##### STORED RECORDS #####

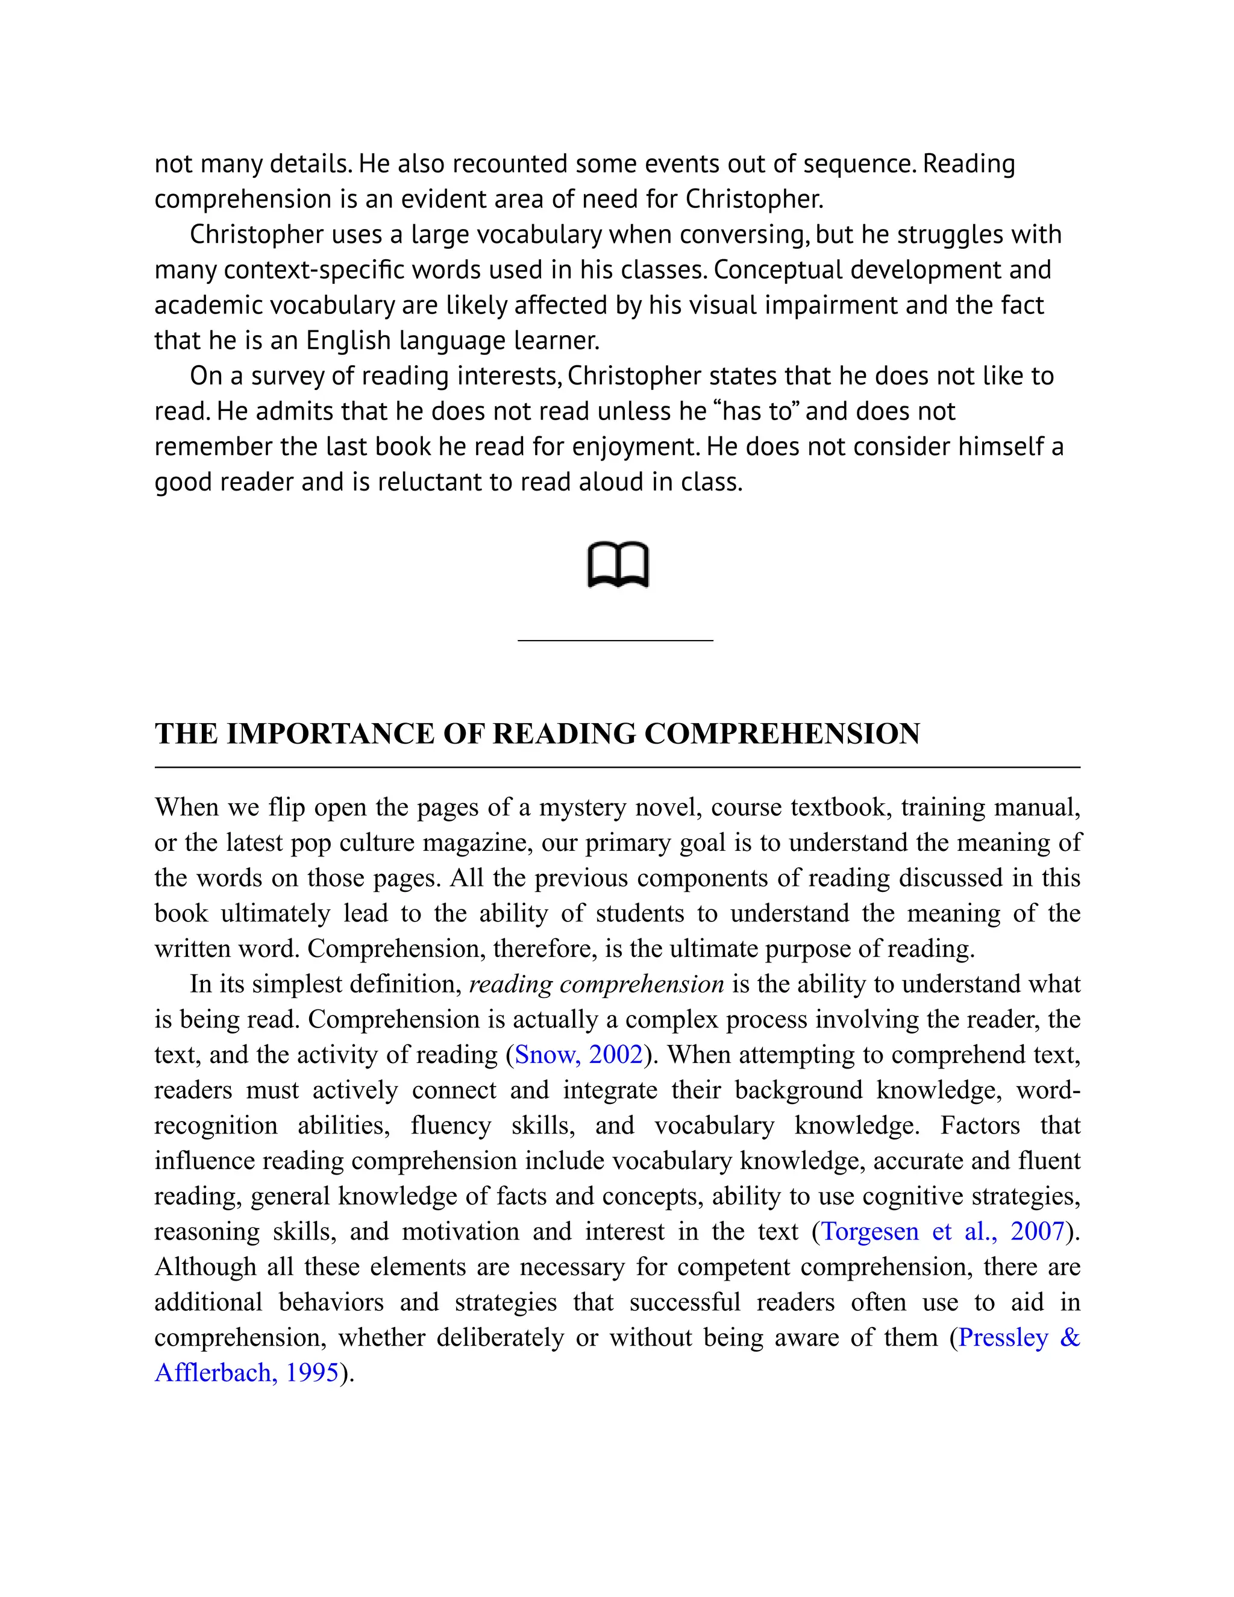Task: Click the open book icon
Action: pos(618,565)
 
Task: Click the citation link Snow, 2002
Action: pos(579,1055)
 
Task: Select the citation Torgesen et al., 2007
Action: pos(942,1231)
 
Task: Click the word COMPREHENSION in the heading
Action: pos(781,734)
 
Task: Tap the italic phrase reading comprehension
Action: pos(596,984)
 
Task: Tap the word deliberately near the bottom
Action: pos(500,1337)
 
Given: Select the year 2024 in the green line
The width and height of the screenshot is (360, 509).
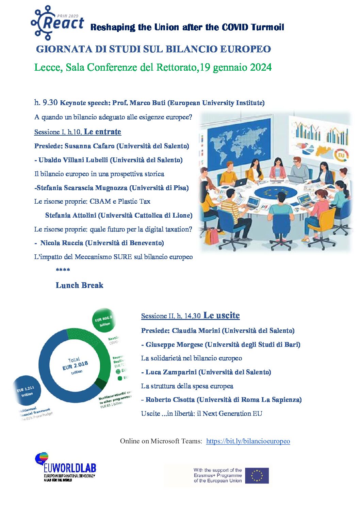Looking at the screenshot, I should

#####

Transcribe all of the material above word for word, leaving the pictures out.

Task: Click the open book icon
Action: pos(618,565)
 
Task: Click the citation link Snow, 2002
Action: pos(579,1055)
 
Task: Select the citation Torgesen et al., 2007
Action: pos(942,1231)
 
Task: Click the word COMPREHENSION in the heading
Action: pos(781,734)
 
Task: Tap the italic phrase reading comprehension
Action: pos(596,984)
 
Task: Tap the word deliberately near the bottom
Action: pos(500,1337)
 
Given: Select the year 2024 in the green line
The width and height of the screenshot is (360, 509).
Looking at the screenshot, I should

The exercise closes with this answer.